Science & Technology, Canada (Commonwealth Union) – Advanced structural materials often face a protracted journey from laboratory development to practical industrial applications. Nevertheless, researchers at the University of Toronto (U of T) are employing machine learning to expedite this process.
Yu Zou, an assistant professor in the Faculty of Applied Science & Engineering’s Department of Materials Science and Engineering, emphasizes the significance of microstructure design in material development. He notes that traditional methods, reliant on experiments or simulations, can consume years, and even decades, in the quest to pinpoint the ideal microstructure.
Zou and his research team are dedicated to hastening the discovery of innovative structural materials. Their recent publication in Materials Today unveils a groundbreaking end-to-end framework tailored for shaping the microstructure of Ti-6Al-4V, a ubiquitous titanium alloy extensively used in the aerospace and biomedical sectors.
“This work could enable materials scientists and engineers to discover microstructures at speeds unseen before, by simply inputting their desired mechanical properties into the framework,” explained PhD candidate Xiao Shang, who is the lead author of the paper.
To initiate their work, the researchers commenced by instructing two deep-learning models to make precise predictions of material properties based on their microstructures. Subsequently, they melded a genetic algorithm with these deep-learning models to complete the materials-by-design cycle. This integration empowers the framework to create optimal material microstructures, aligning them with desired mechanical properties.
Shang indicated that, in a span of under eight hours, they were able to pinpoint titanium alloy microstructures that exhibited the exceptional combination of high strength and stiffness essential for fortifying the structural elements of aircraft.
“We also designed titanium alloys with the same chemical compositions as the former but with different microstructures that are about 15 per cent more compliant for biomedical implants compatible with human bones.”
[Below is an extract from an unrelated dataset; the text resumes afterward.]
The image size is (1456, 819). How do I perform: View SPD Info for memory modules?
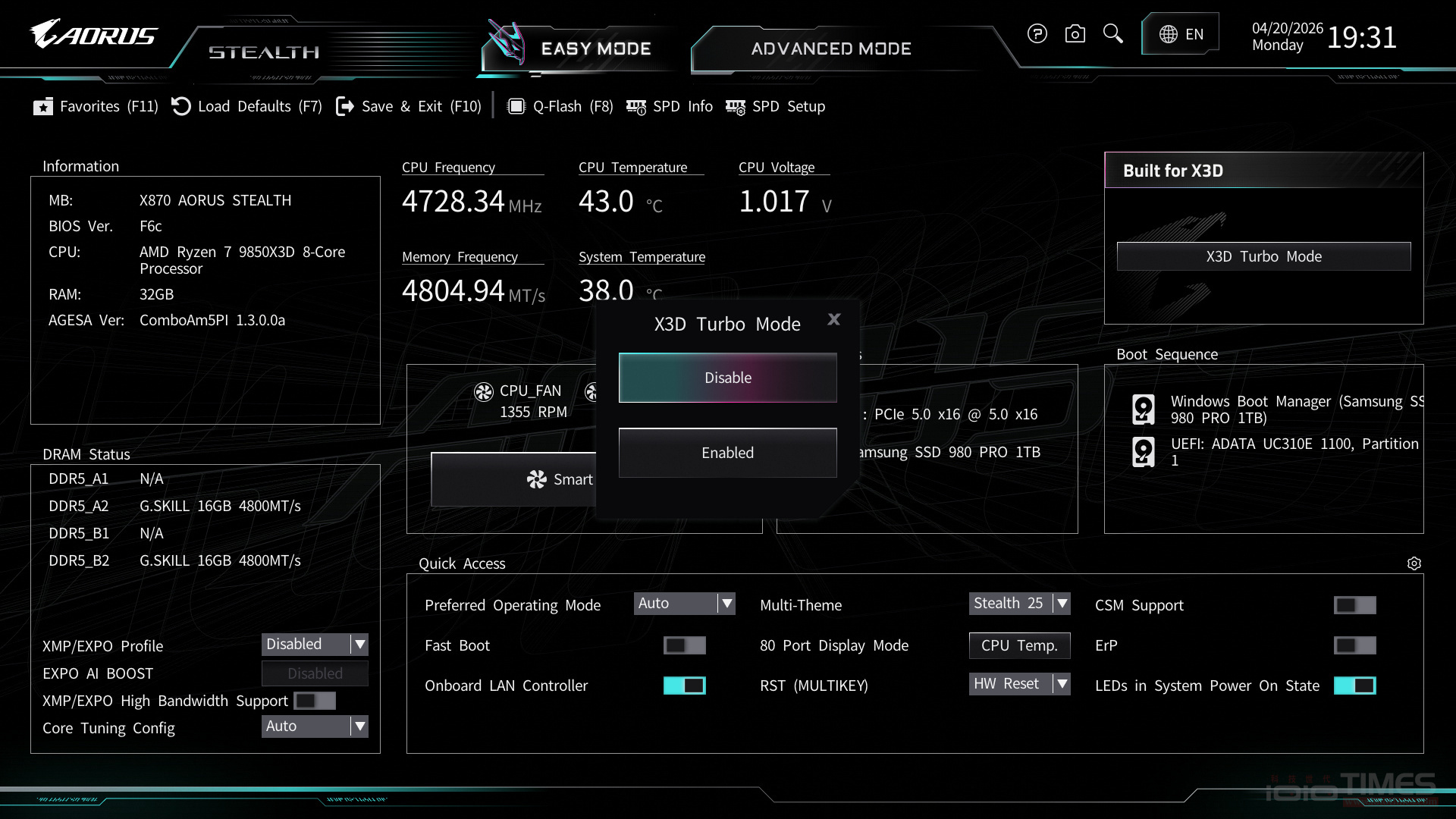[669, 106]
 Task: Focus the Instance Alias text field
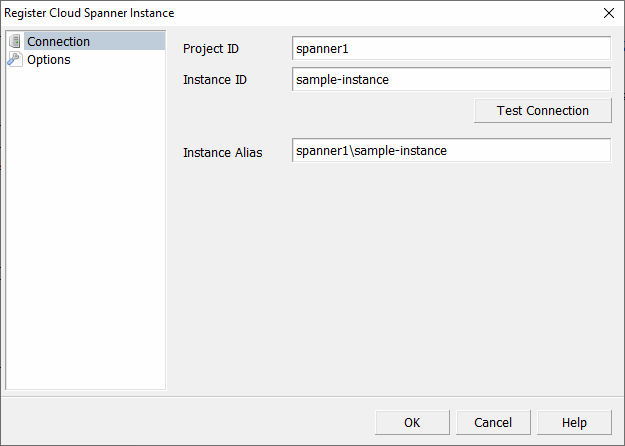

The development of their deep learning models presented the researchers with numerous challenges. This included the creation of their extensive dataset comprising nearly 6,000 diverse microstructures through simulation, a task made feasible by harnessing the immense computing capabilities of supercomputers at the Digital Research Alliance of Canada.
Shang pointed out that throughout their journey, they encountered situations where their chosen deep-learning models and optimization algorithms didn’t perform as well as they expected. However, they persevered, adhering to their research plan and actively exploring new approaches to enhance model workability.
Notably, their research received recognition when it earned a Poster Prize at the 2023 Accelerate Conference, hosted by the Acceleration Consortium at the University of Toronto. Earlier in the year, the Consortium was awarded a historic $200-million grant to support advanced materials discovery using self-driving labs. Furthermore, this work benefits from support provided by the University of Toronto’s Data Sciences Institute and the Centre for Analytics and Artificial Intelligence Engineering. Both the Acceleration Consortium and the Data Sciences Institute represent strategic initiatives at the U of T.
As they look ahead, the researchers are committed to optimizing and enhancing additive manufacturing technology to further advance this innovative framework. PhD candidate Tianyi Lyu, who co-authored the paper alongside fellow PhD candidate Jiahui Zhang, both specializing in metal additive manufacturing, indicated that they are enhancing the quality and reliability of metal additive manufacturing, unlocking its potential to customize material microstructures during the printing process. Yu Zou, is a member of the Acceleration Consortium.
“For example, with traditional technology, it is close to impossible to tailor biomedical materials for different patients. But we want to enable the future of personalized biomedical implants by making it possible to print the shape and mechanical properties that match a patient’s needs in only a few days.”
The role of machine learning continues to advance research like never before with the ability to explore and connect the dots to large quantities of data.